_WHAT THE TASK REQUIRES_. The required answer is the run of lines from the one holding "The image size is (740, 462)." to the end of the data below, copied exactly and free of pictures.

**** EXCERPTED DATA ****

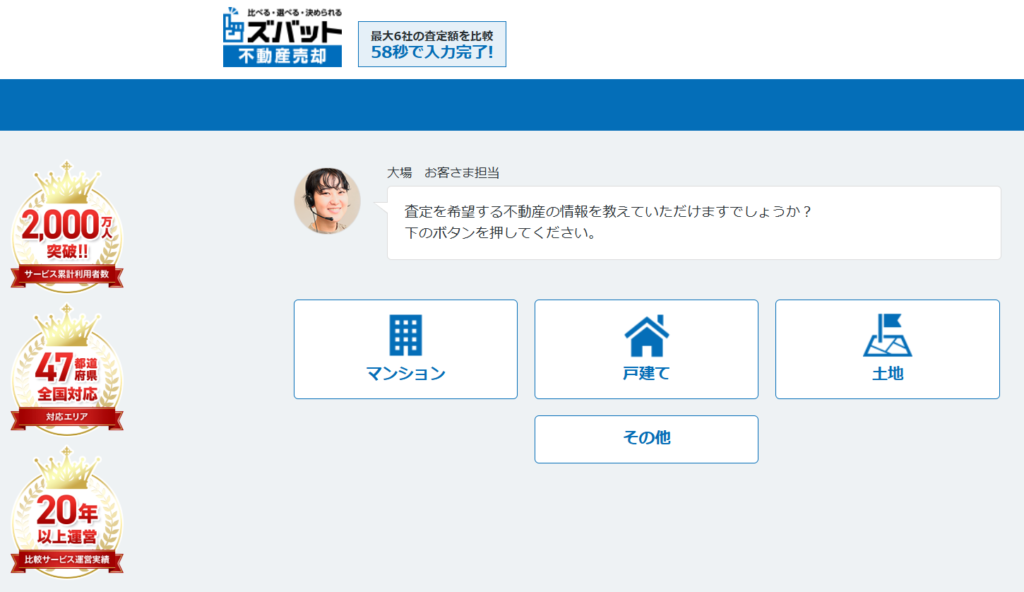Click the operator's chat message bubble

click(693, 223)
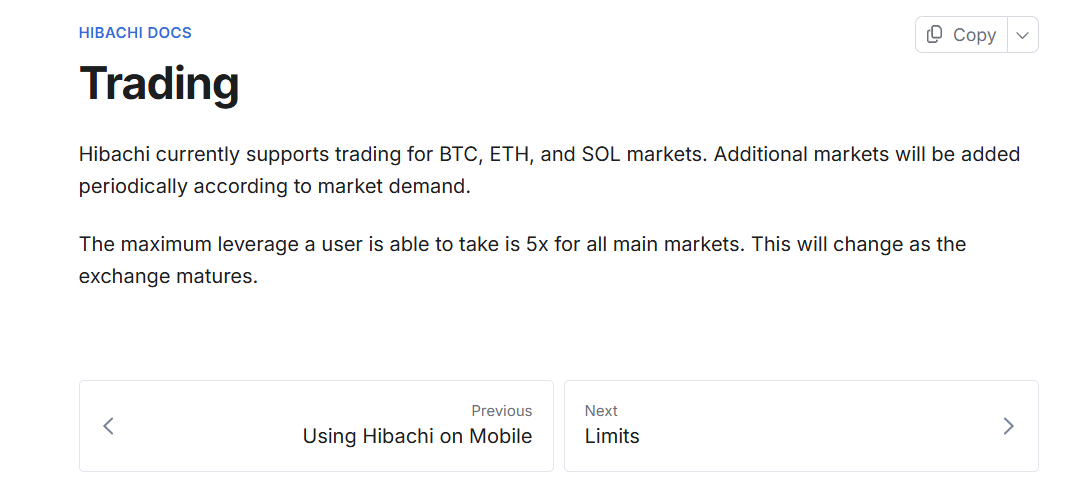Viewport: 1083px width, 486px height.
Task: Expand the dropdown arrow beside Copy
Action: point(1022,35)
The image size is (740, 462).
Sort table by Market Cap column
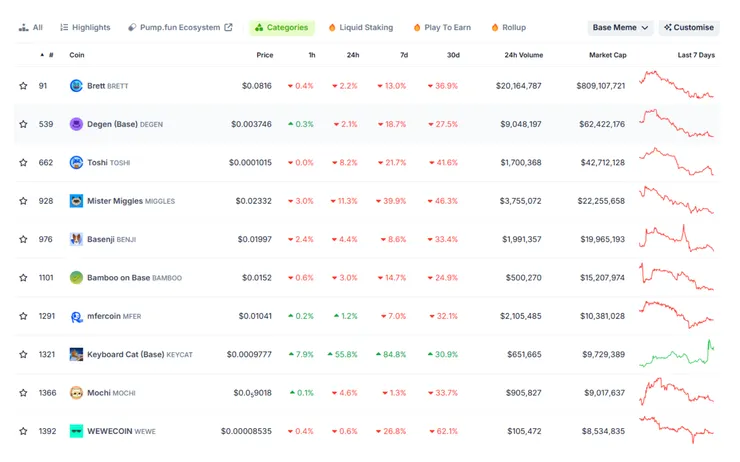click(607, 55)
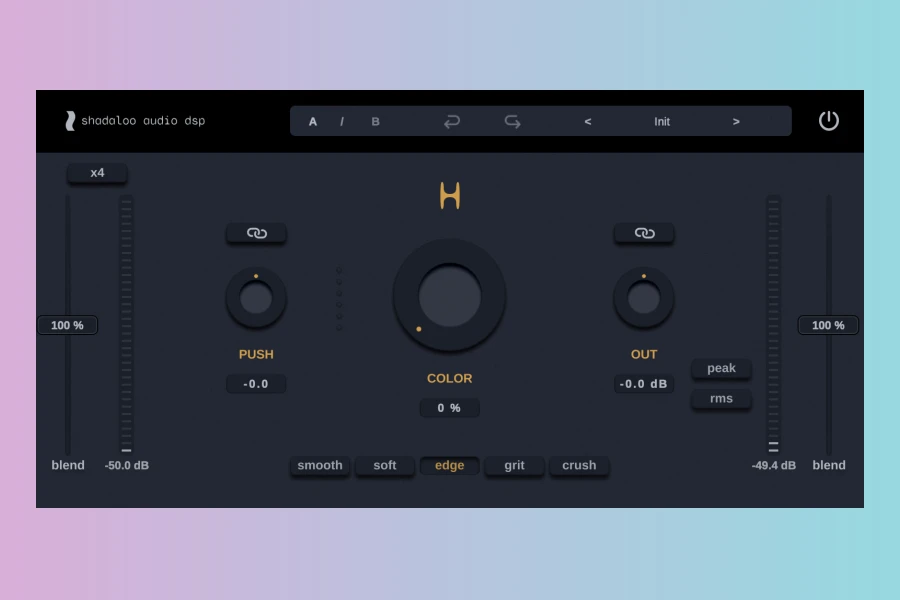Enable peak metering mode

[721, 368]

****

_ANSWER BELOW_.
The image size is (740, 462).
Sort table by Market Cap column
click(607, 55)
Enable peak metering mode

[721, 368]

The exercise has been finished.